Un allestimento pensato e creato per avvicinare le persone al mondo degli artisti, “un luogo di incontro e confronto”, come lo ha definito la curatrice che, con il titolo ‘In Piazza’ vuole scendere tra la gente ed ampliare la riflessione critica sul territorio e sui meccanismi di promozione artistica locali e nazionali. Un lavoro che porterà a Termoli “artisti di una potenza rara – ha commentato Macchiagodena – ed una giuria di fama internazionale che permetterà alla nostra città di divenire fulcro artistico nazionale ed internazionale. Abbiamo il capo curatore della Quadriennale di Roma 2020 Stefano Collicelli Cagol, il Direttore del GAMeC di Bergamo Lorenzo Giusti e l’artista Marinella Senatore”.

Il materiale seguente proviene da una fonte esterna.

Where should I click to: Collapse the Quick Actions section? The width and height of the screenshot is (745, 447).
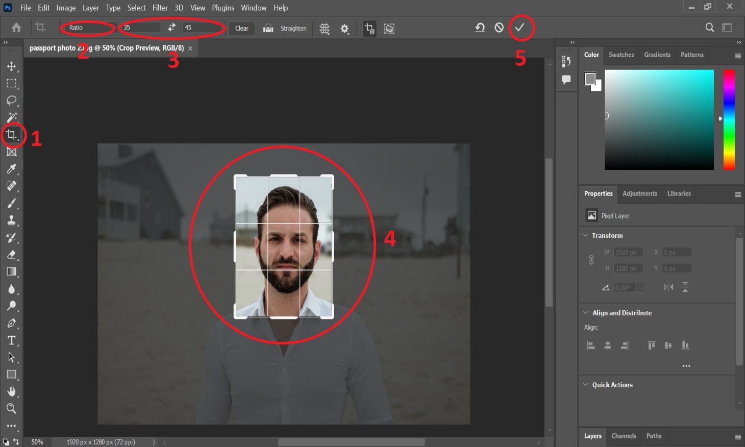[585, 385]
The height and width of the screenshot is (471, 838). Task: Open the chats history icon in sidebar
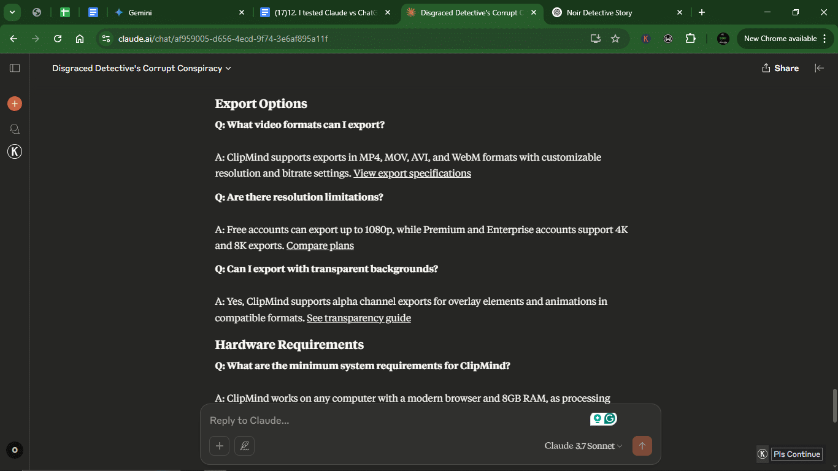[x=15, y=129]
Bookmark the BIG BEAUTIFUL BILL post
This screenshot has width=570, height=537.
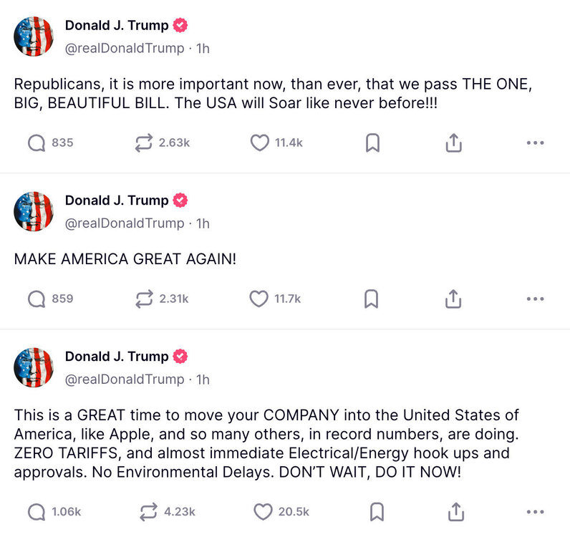[x=372, y=143]
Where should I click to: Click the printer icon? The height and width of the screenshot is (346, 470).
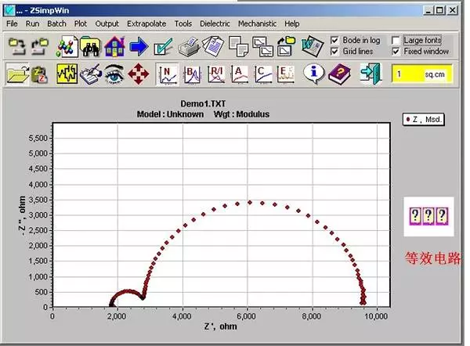pos(188,47)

Dopo aver ospitato nomi di rilievo come Fontana, Argan, Burri ed altri, l’edizione di quest’anno vedrà esposte le opere di sei artisti provenienti soprattutto da Milano: Benni Rosetto, Anna Franceschini, Beatrice Marchi, Daniele Milvio, Giangiacomo Rossetti e Davide Stucchi. Un’edizione che, come sempre, si contraddistingue per l’età degli artisti, tutti giovani e meritevoli che hanno meno di quarant’anni.

Sotto la guida della Franchini, che ha curato la mostra affiancata da Bava, gli spazi sono stati progettati attraverso l’utilizzo di elementi museografici minimi che possono essere riconfigurati ad-infinitum autonomamente rispetto al contesto architettonico preesistente.

Le opere saranno esposte all’interno del MacTe, il museo d’arte contemporanea di via Giappone ricavato dalla conversione dell’ex mercato ed inaugurato, in anteprima in seguito a lavori di ristrutturazione, per l’occasione. Le sue porte, chiuse da svariati anni, dovrebbero aprirsi definitivamente il prossimo anno quando le sale accoglieranno le opere, attraverso l’organizzazione di mostre temporanee e permanenti, “che fino a qualche anno fa erano chiuse in uno scantinato – ha concluso il sindaco –, rappresentando un’occasione unica di promozione non solo per la città, ma per l’intera regione”.

La sessantunesima edizione taglierà il nastro venerdì 30 novembre alle 18 con il vernissage che permetterà ai visitatori di entrare in contatto con gli artisti che esporranno le opere. Il tutto coronato da una performance della Marchi alle 19.